A description of a larger project can be found in Code coverage for a Qt application.

C++ on Microsoft Visual Studio using the Visual Studio Coco Wizard

The add-in for Microsoft® Visual Studio® (see The Visual Studio Coco Wizard) supports working with Coco.

C# on Microsoft Visual Studio

Start Microsoft Visual Studio and create a new C# application:

  1. Click File > New > Project to open the new project wizard.
  2. Choose the Console App template for C# Windows.
  3. Enter the project name squishcoco_sample, and then click the Next button.
  4. When the wizard's second page appears, click the Finish button.

To activate the instrumentation, use the project properties:

  1. In Solution Explorer, select Properties in the context menu.
  2. Select Build.
  3. In Conditional compilation symbols, enter COVERAGESCANNER_COVERAGE_ON.

The code coverage analysis is enabled when the symbol COVERAGESCANNER_COVERAGE_ON is defined from the command line.

Build the squish_coco project. This will cause the executable squishcoco_sample.exe to be built and the code coverage instrumentation file squishcoco_sample.exe.csmes to be generated. Double-click squishcoco_sample.exe.csmes to inspect this file in CoverageBrowser.

Right now there are no code coverage statistics to be seen in CoverageBrowser because the application has not yet been executed. Click Program.cs in the source list to display the main function. All the instrumented lines are shown grayed out to indicate that nothing has been executed.

Now execute squishcoco_sample.exe by double-clicking it. This will result in a file called squishcoco_sample.exe.csexe being generated. This file contains a code coverage snapshot which can be imported into CoverageBrowser:

  1. Click File > Load Execution Report.
  2. Select the File item and enter the path of the squishcoco_sample.exe.csexe file.
  3. Click the Import button.

This will cause the code coverage statistics to be updated. Now, in the source code window, the main function's return statement will be colored green to indicate that this line has been executed.

Command line tools

Open a console window (MS-DOS Prompt or Command Prompt window on Windows) and make sure that the Microsoft Visual Studio compiler (cl.exe) or GCC is installed on your system.

Create a simple hello.c source file that contains the following code:

#include <stdio.h>

int main(int argc, char *argv[])
{
   printf("hello\n");
   return 0;
}

Compile this program using the CoverageScanner compiler wrapper instead of the native compiler. This is done by prepending cs to the command line compiler's name:

With Microsoft Visual StudioWith GCC
$ cscl.exe hello.c /Fehello.exe$ csgcc hello.c -o hello.exe

The executable hello.exe and the file hello.exe.csmes, which contains the code coverage instrumentation, will be generated.

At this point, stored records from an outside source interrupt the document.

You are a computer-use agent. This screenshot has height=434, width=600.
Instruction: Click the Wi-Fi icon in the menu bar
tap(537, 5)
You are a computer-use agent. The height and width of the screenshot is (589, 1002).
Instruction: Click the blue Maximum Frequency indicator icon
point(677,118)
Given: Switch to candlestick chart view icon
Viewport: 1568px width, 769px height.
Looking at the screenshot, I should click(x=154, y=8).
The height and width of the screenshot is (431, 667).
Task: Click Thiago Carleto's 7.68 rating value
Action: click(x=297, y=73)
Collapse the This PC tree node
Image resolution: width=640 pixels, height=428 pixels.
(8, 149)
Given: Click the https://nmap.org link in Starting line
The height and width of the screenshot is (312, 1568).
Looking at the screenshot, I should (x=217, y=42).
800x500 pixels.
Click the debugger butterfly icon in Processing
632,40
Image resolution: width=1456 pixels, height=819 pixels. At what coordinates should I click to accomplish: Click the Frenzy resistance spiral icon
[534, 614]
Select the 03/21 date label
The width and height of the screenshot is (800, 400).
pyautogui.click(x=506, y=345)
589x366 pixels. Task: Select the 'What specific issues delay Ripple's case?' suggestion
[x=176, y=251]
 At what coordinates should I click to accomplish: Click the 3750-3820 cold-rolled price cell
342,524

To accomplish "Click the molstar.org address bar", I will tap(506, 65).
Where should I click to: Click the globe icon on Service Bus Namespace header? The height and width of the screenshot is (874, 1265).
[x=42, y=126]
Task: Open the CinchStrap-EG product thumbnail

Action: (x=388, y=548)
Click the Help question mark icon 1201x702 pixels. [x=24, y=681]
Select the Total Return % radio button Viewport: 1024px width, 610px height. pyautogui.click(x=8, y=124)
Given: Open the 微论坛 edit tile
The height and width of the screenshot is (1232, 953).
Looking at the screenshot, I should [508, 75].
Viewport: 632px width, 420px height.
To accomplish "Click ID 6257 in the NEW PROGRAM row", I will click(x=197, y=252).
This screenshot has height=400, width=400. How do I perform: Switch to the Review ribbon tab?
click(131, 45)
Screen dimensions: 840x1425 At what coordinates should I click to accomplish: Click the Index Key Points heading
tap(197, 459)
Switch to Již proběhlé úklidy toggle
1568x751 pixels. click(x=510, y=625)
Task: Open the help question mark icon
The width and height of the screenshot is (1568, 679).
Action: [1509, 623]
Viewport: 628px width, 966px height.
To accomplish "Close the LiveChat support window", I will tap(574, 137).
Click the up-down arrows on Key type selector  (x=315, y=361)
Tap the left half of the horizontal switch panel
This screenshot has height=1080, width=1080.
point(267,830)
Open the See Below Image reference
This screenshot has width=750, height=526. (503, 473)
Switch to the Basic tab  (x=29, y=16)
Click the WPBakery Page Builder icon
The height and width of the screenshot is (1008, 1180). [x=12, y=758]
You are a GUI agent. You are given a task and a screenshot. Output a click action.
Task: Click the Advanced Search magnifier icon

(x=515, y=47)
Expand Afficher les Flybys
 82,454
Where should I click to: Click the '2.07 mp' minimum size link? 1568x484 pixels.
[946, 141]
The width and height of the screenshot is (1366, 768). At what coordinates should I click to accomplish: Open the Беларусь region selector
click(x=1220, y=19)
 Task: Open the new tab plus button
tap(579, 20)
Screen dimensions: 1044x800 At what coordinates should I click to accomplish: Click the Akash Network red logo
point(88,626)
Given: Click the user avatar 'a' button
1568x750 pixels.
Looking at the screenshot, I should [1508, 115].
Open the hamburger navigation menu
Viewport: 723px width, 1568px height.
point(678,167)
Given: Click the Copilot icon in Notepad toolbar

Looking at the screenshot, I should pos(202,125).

Execute hello.exe to generate hello.exe.csexe. It contains a code coverage snapshot which can be imported into hello.exe.csmes using cmcsexeimport:

$ cmcsexeimport --title="Hello execution" -m hello.exe.csmes -e hello.exe.csexe

Once imported, the hello.exe.csexe file is no longer needed and can be deleted. Now hello.exe.csmes contains a single execution record. We can generate an HTML report with cmreport:

$ cmreport --title="Hello application" -m hello.exe.csmes --html=hello.html

Here is a summary of the command line options that were used in this command:

  • --title="Hello application": Set a title for the report. It appears on all generated HTML pages.
  • -m hello.exe.csmes: Select the instrumentation database.
  • --html=hello.html: Specify the name of the HTML file that the report should be written to.